[Stored items]

--- START ---

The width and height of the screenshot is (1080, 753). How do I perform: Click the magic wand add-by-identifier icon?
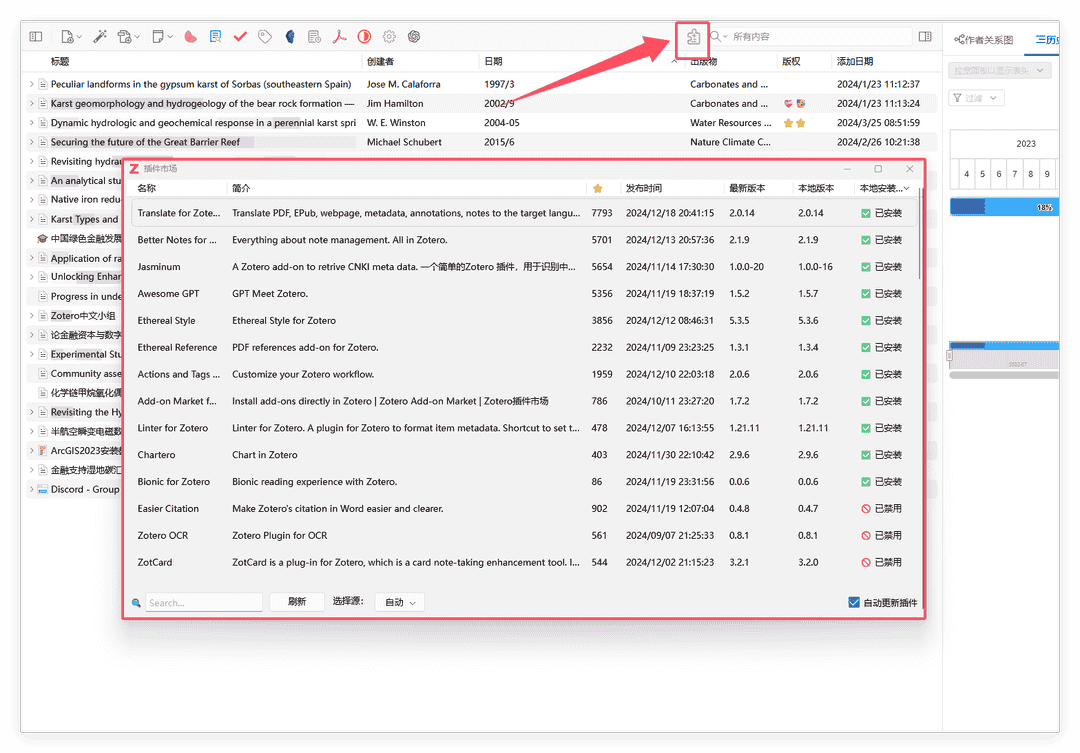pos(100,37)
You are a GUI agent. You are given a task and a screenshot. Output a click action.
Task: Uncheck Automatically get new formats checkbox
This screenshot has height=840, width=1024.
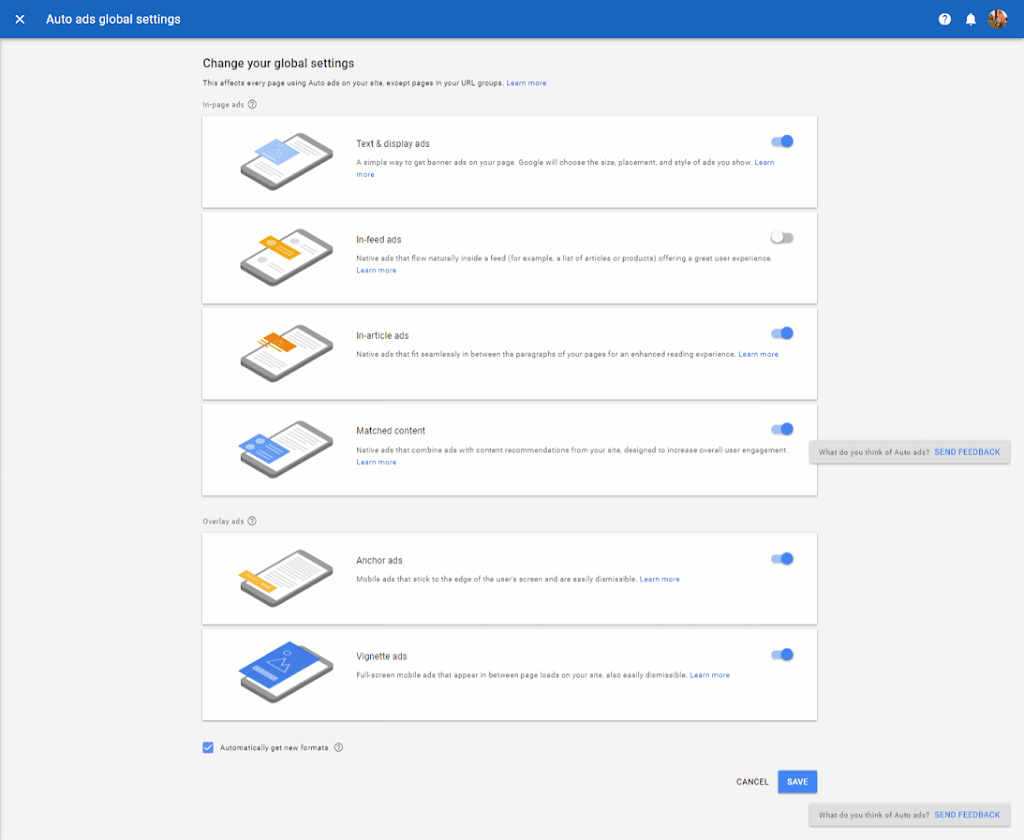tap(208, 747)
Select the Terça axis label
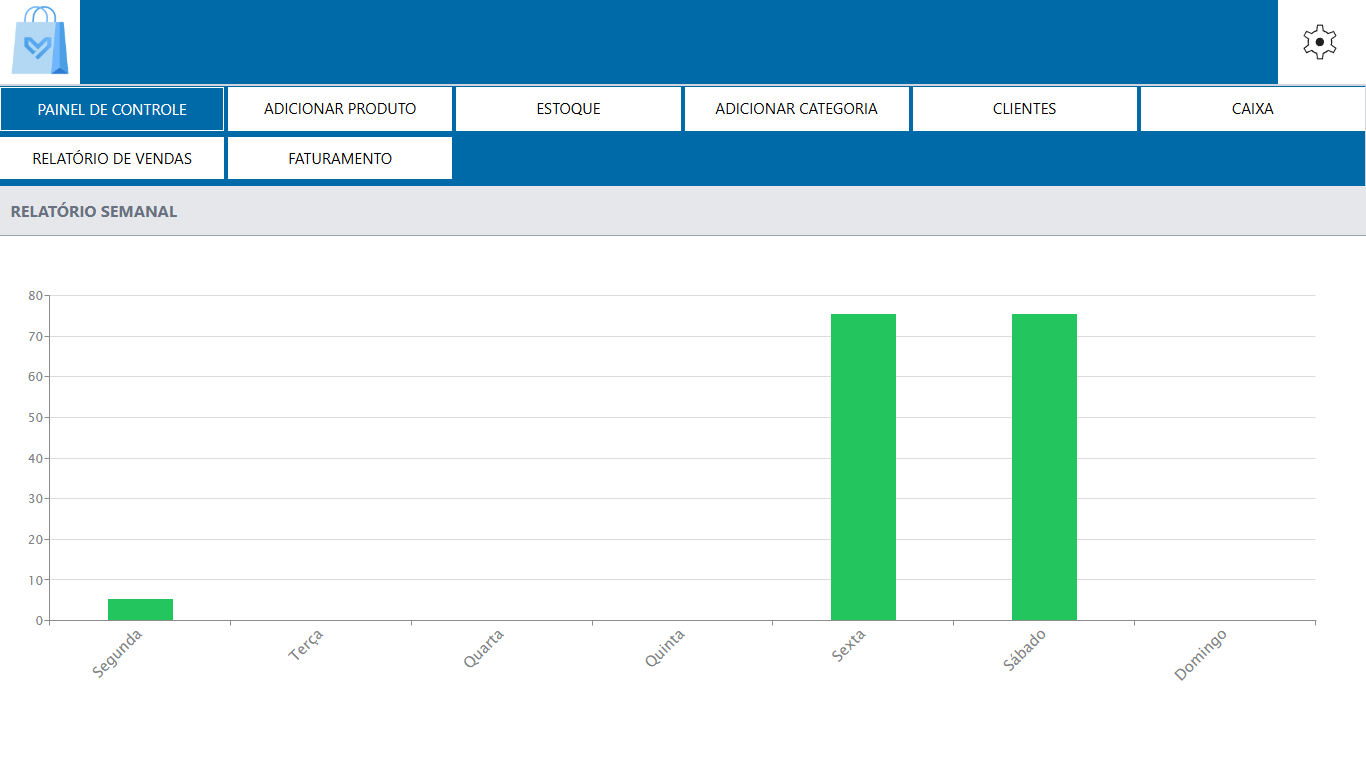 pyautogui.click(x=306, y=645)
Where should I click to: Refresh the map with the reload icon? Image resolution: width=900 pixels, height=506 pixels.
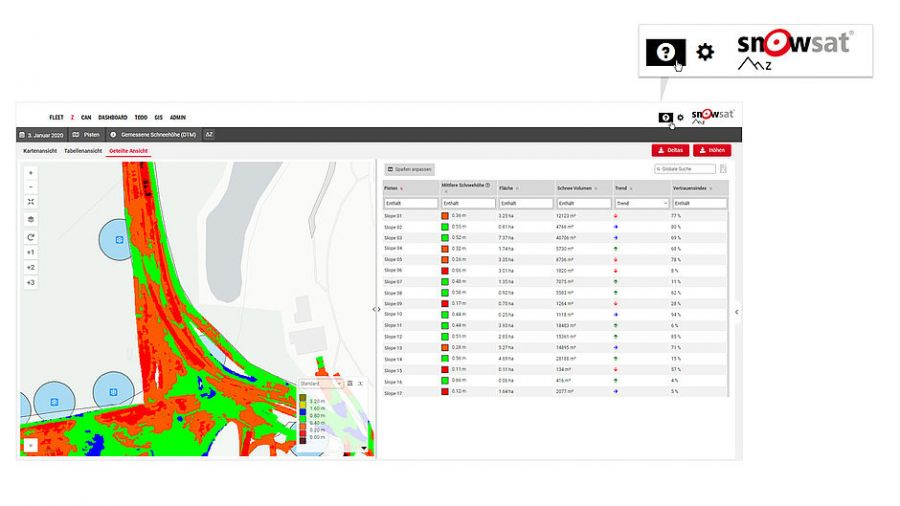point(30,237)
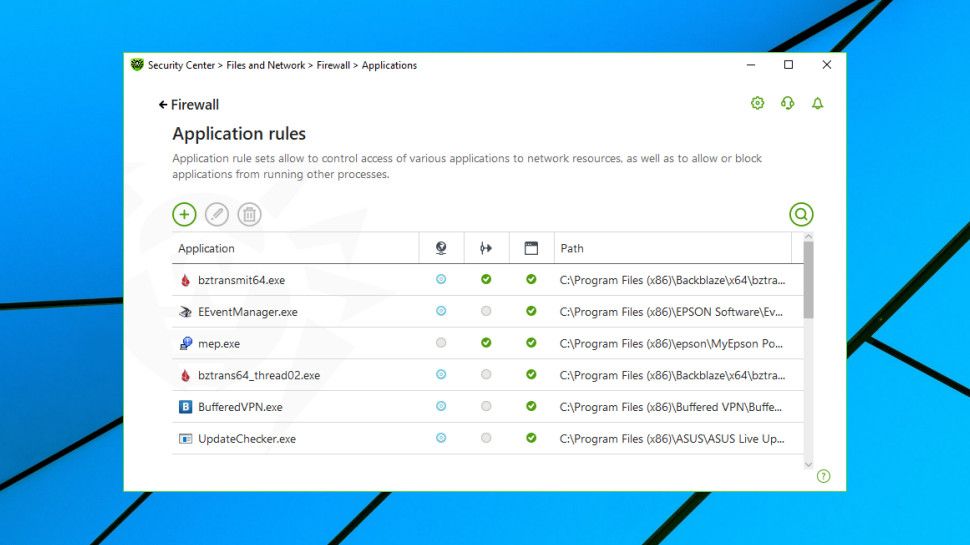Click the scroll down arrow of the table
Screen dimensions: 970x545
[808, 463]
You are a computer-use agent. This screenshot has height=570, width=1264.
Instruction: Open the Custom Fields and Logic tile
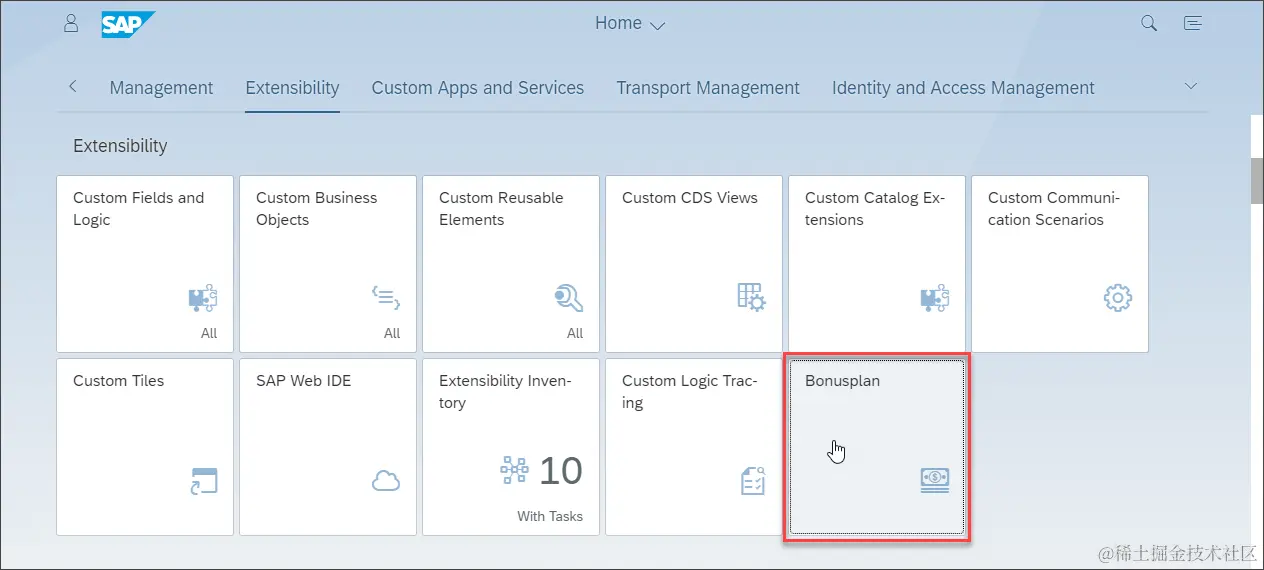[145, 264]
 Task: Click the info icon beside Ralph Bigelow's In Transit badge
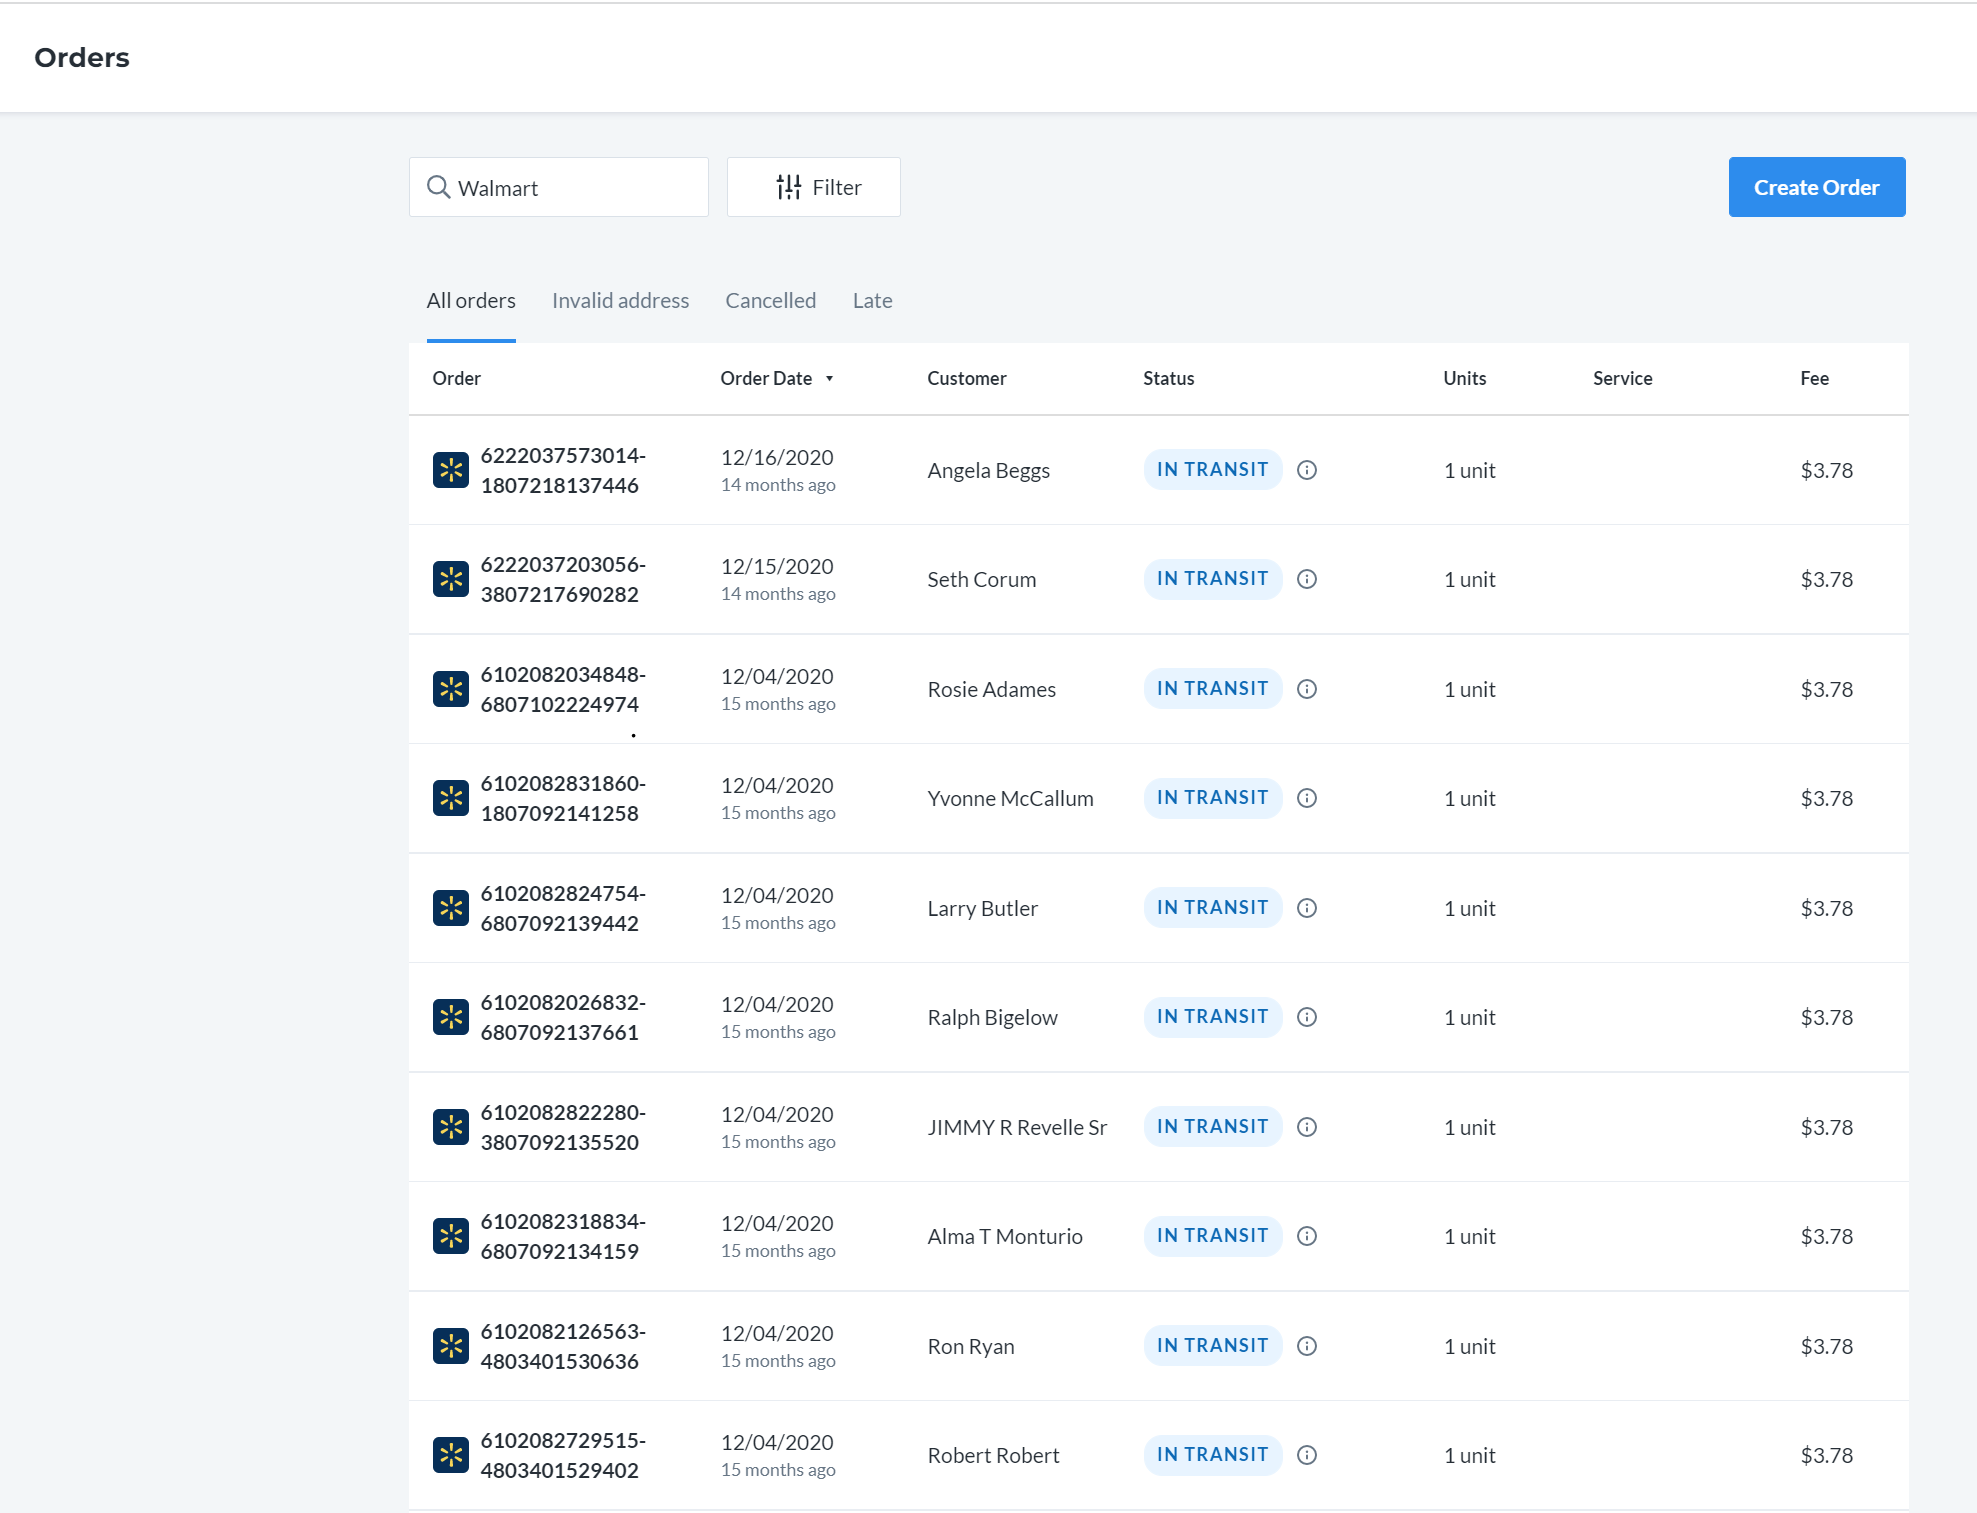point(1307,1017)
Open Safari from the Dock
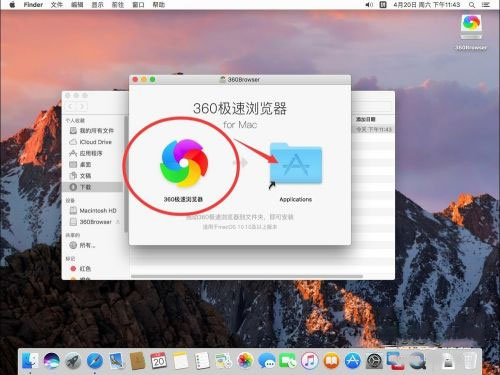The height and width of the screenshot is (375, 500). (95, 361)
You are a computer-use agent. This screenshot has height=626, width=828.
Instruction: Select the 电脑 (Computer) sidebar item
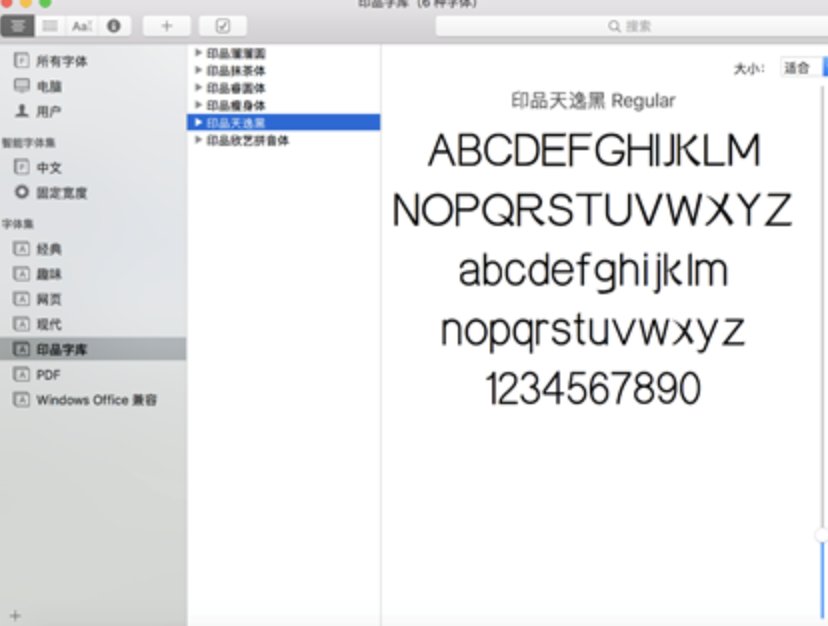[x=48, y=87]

--- END ---

Work to be completed => A word-for-word transcription of the entries above, free of images, is what is wanted.

Task solution =>
The width and height of the screenshot is (1080, 753). How do I perform: Click the magic wand add-by-identifier icon?
pos(100,37)
You are a GUI agent. You are given a task and a screenshot. Output a click action.
Task: Uncheck Automatically get new formats checkbox
This screenshot has height=840, width=1024.
tap(208, 747)
Select the Terça axis label
 pyautogui.click(x=306, y=645)
Where should I click to: Refresh the map with the reload icon? Image resolution: width=900 pixels, height=506 pixels.
point(30,237)
Click the scroll down arrow of the table
Screen dimensions: 970x545
[808, 463]
You are a computer-use agent. This screenshot has height=570, width=1264.
Instruction: Open the Custom Fields and Logic tile
[145, 264]
 Task: Click the info icon beside Ralph Bigelow's In Transit badge
point(1307,1017)
Open Safari from the Dock
The height and width of the screenshot is (375, 500). (95, 361)
You are a computer-use agent. This screenshot has height=626, width=828.
Instruction: Select the 电脑 (Computer) sidebar item
[x=48, y=87]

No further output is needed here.